Excerpted text:
# # # #

When I need to travel to America now I start from Bologna and switch airplane in Frankfurt or Madrid or London, because is much simpler and fast than go to another Italian city's airport. and the luggage is managed by the flight company: I don't need to stroll to the train station with bags or backpack.
there are two rather well-known travel guides that start with F that will have info that Rick might not
It may be my rusty English, but "The F. guide to Italy" doesn't sound right.
Florence or Venice
It's only one hour from Central Milan to Central Bologna by high speed train. I'd add Milano Linate (not MXP) to that list.
Fédération Internationale de l'Automobile perhaps? (Italian wing = Ferrari = FIA = Ferrari International Assistance)
Touring Club Italiano is an excellent resource - but it doesn't start with "F"...
If you are content with a guidebook rather than a TV programme, then Bradt publish a guide for Emilia-Romagna, including a substantial chapter on Bologna. Bradt produce by far the best (English-language), guidebooks I've ever come across. Sadly, they don't bother with much of continental Europe, but in this case you are in luck. We have used this particular guidebook and it was v. helpful.
PS Frommer and Fodors for the two mysterious 'F's?
full points to Nick.
Also if you're into ASMR (and you know who you are), or if you just want to see the scenery and don't need a produced video, there are lots of folks now on Youtube who strap a Go Pro to their chest and ... just walk. Just natural sound, they wander up and down the streets. It's a great way to really get a sense of a place, I watch these videos on areas of London or Paris for hours. The ones on Venice, depending on the time of year, can be pretty scary.
Thanks, I will get some other guide books from the library.

# # # #

Data section:
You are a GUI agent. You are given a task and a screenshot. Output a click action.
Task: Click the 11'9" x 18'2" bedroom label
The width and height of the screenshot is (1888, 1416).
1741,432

# # # #

Problems and tasks:
[1] Quote the Italy travel thread between "Fédération Internationale de" and "was v. helpful.", inclusive.
[2] In the Italy travel thread, how long does the high speed train take from Central Milan to Central Bologna?
The data have nothing to do with this.

Answer set:
[1]
Fédération Internationale de l'Automobile perhaps? (Italian wing = Ferrari = FIA = Ferrari International Assistance)
Touring Club Italiano is an excellent resource - but it doesn't start with "F"...
If you are content with a guidebook rather than a TV programme, then Bradt publish a guide for Emilia-Romagna, including a substantial chapter on Bologna. Bradt produce by far the best (English-language), guidebooks I've ever come across. Sadly, they don't bother with much of continental Europe, but in this case you are in luck. We have used this particular guidebook and it was v. helpful.

[2] One hour.